After all that, we prepared the table, I took some pictures because it was too beautiful to miss the opportunity, and we started to eat as if eating were a thing that keeps us alive.
I don't usually boast about my cooking skills, because fried chicken and rice are easy, my pasta with chicken and tomato sauce has some unfortunate gastrointestinal side effects and my lentil has so far 50% success rate, but this time, with the help of the mentioned people, I did it right. The dish in my humble opinion was 2 salt pinches from culinary perfection. That was not a meal, that was a spiritual experience transcending palate, it was a time travel back to the peaceful times of my childhood, when the morning cartoon was over and I knew the lunch was about to start, and suddenly I am at table with my father and my mother, it is noon, the light enters through the window reflected in the brickwall of the school beside my house and filtered by the plaid curtains with knitted borders that my mother knitted herself, the tiles in the kitchen also feel like childhood, a warm wind lazily enters through the open door in the laundry following our dog Tasmania (she were named by my father, who liked exotic names; we also had another one named Pretoria), in the background it is possible to hear the high volume of the sound of my grandmother's television, perennially tuned on Silvio Santos or Raul Gil, the television and my grandmother, who at that time already couldn't hear very well, and also was possible to hear the children playing and running in the school, and the neighbour's parrot randomly shouting curses, and at the table there was the fluffy rice, the beef with onions and the french fries, crunchy outside and soft inside, and everything is so perfect and peaceful that I go as far as to tell Iris I am about to cry. And all of a sudden I am back to the present, the plate is empty and I have the sensation of having been transported very far in at least 4 dimensions.

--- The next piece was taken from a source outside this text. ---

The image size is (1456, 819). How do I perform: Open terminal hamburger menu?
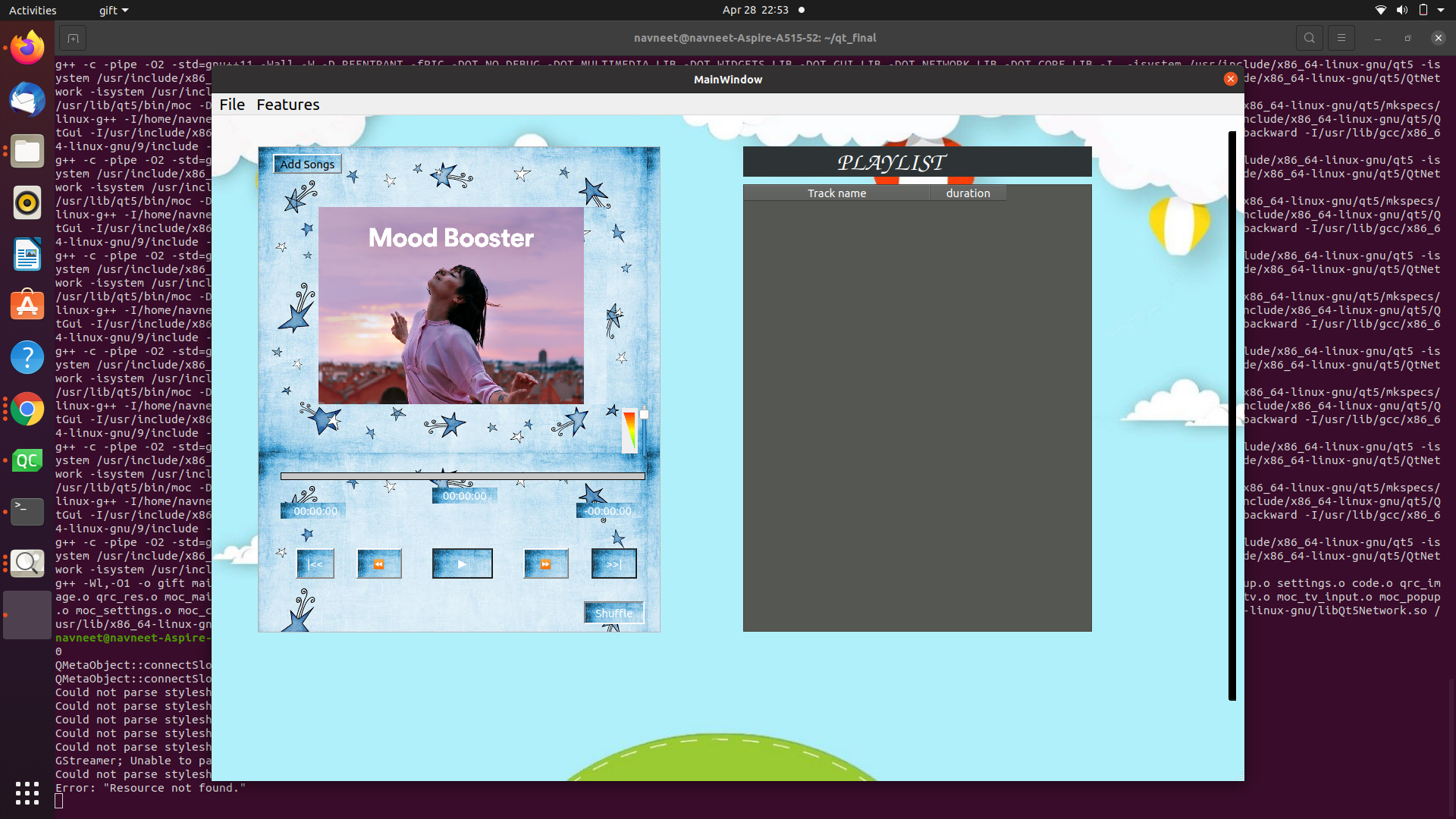[x=1341, y=38]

Small tomatoes, the green thing that I don't know the name in english, rice, french fries, beef. To be a complete à la minuta still would be necessary fried eggs and black beans, but it was awesome like this anyway.
It is likely I won't be able to repeat the experience, because the whole thing depends on my state of mind. I can only say that cooking not only is funny, but also sometimes can be very therapeutic.

Tot ziens!

PS: a message to Me From The Past: fuck you with all this bullshit about the juice from the meat. The fact is that the juice you like to put over the rice is not something easy that depends on the person cooking, it is a personal matter between the cow and the pan, there is nothing much to be done about it. This time the juice was there, but how my mother made to have those luxuriant amounts of juice is still among the Inscrutable Mysteries of My Existence. Best regards, You In The Future.